_WORK TO DO_
Add 70 to every coordinate in the answers of the records, starting at the line that contains "You are a computer-use agent. The" and ending at the end of the records. Write out all of those lines in full and no others, changing nothing else.

===== EXTRACTED MATERIAL =====

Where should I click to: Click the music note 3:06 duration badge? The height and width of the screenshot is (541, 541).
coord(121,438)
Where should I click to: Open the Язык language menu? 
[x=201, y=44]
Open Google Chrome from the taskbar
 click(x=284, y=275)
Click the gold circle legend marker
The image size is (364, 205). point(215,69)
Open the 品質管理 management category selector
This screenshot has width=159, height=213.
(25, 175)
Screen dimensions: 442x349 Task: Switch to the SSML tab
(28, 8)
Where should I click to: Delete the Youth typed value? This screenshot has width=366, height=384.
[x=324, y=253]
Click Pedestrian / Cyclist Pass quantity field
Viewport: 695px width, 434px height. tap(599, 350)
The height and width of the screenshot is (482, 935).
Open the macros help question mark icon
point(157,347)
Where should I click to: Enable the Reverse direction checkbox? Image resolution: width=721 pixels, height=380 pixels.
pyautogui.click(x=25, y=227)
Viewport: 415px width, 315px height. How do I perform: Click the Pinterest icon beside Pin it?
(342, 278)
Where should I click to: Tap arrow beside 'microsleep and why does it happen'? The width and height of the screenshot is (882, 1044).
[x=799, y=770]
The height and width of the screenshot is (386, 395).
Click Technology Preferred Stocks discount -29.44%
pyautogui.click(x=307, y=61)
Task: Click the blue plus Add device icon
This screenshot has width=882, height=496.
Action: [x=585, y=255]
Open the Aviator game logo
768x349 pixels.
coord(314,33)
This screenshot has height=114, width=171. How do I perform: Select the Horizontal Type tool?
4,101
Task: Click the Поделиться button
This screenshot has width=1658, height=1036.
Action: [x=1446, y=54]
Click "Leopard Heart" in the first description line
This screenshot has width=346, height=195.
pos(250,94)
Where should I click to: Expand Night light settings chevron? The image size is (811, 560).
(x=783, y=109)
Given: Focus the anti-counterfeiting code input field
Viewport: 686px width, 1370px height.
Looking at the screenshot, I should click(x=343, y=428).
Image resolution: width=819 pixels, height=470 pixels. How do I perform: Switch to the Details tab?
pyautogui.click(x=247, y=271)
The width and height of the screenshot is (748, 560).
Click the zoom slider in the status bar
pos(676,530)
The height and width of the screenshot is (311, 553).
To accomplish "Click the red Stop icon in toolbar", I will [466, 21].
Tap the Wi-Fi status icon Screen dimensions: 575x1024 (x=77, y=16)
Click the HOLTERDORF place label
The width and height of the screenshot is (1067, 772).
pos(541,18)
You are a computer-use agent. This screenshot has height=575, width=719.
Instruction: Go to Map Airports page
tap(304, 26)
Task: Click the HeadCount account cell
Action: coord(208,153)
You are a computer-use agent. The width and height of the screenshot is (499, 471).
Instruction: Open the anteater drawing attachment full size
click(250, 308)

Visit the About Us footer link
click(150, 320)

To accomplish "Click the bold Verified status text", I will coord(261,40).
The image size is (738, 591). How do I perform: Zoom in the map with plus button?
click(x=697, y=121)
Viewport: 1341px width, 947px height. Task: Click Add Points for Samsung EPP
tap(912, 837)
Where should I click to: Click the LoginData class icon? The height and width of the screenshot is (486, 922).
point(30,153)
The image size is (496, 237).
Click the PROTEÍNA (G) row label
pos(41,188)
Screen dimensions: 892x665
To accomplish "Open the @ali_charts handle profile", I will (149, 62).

=====

_COMPLETE OUTPUT_
You are a computer-use agent. The width and height of the screenshot is (499, 471).
Instruction: Open the anteater drawing attachment full size
click(320, 378)

Visit the About Us footer link
click(220, 390)

To accomplish "Click the bold Verified status text", I will coord(331,110).
The image size is (738, 591). How do I perform: Zoom in the map with plus button?
click(x=767, y=191)
Viewport: 1341px width, 947px height. Task: Click Add Points for Samsung EPP
tap(982, 907)
Where should I click to: Click the LoginData class icon? The height and width of the screenshot is (486, 922).
point(100,223)
The image size is (496, 237).
Click the PROTEÍNA (G) row label
pos(111,258)
Screen dimensions: 892x665
To accomplish "Open the @ali_charts handle profile", I will (219, 132).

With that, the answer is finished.